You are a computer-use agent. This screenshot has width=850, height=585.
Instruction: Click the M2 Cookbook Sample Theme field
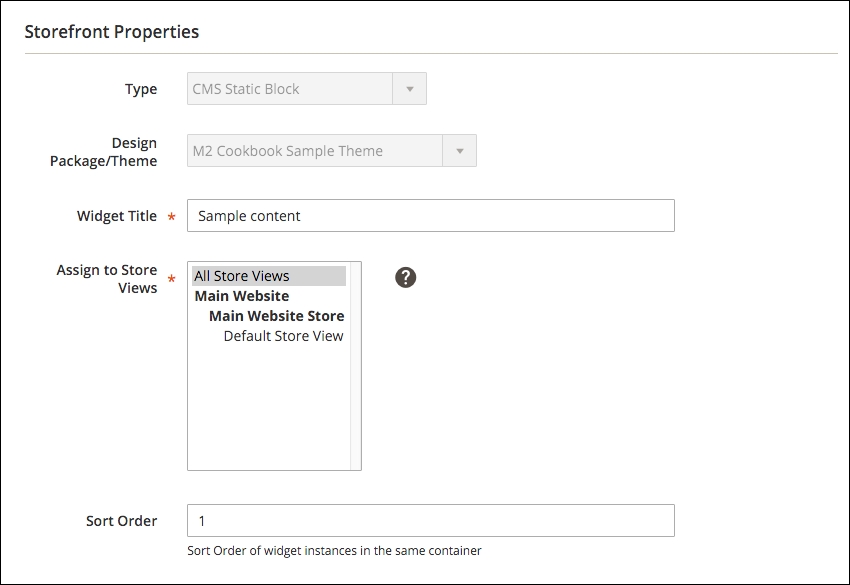click(x=332, y=151)
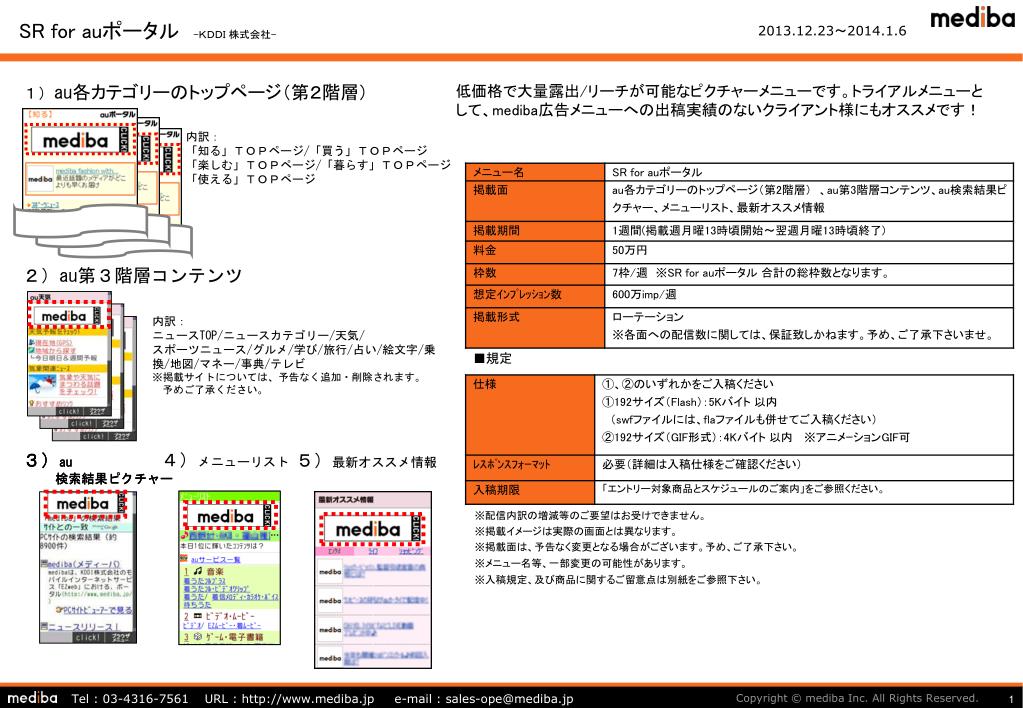Click the ■規定 section heading
The height and width of the screenshot is (708, 1023).
pyautogui.click(x=493, y=358)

^^^^^^^^^^^^^^^^

* Action item *
The listing above is to be retyped word for word, with the pictures omitted.

* Your solution *
You are a computer-use agent. This screenshot has width=850, height=585.
Instruction: Click the M2 Cookbook Sample Theme field
click(x=332, y=151)
Click the ■規定 section heading
The height and width of the screenshot is (708, 1023).
pyautogui.click(x=493, y=358)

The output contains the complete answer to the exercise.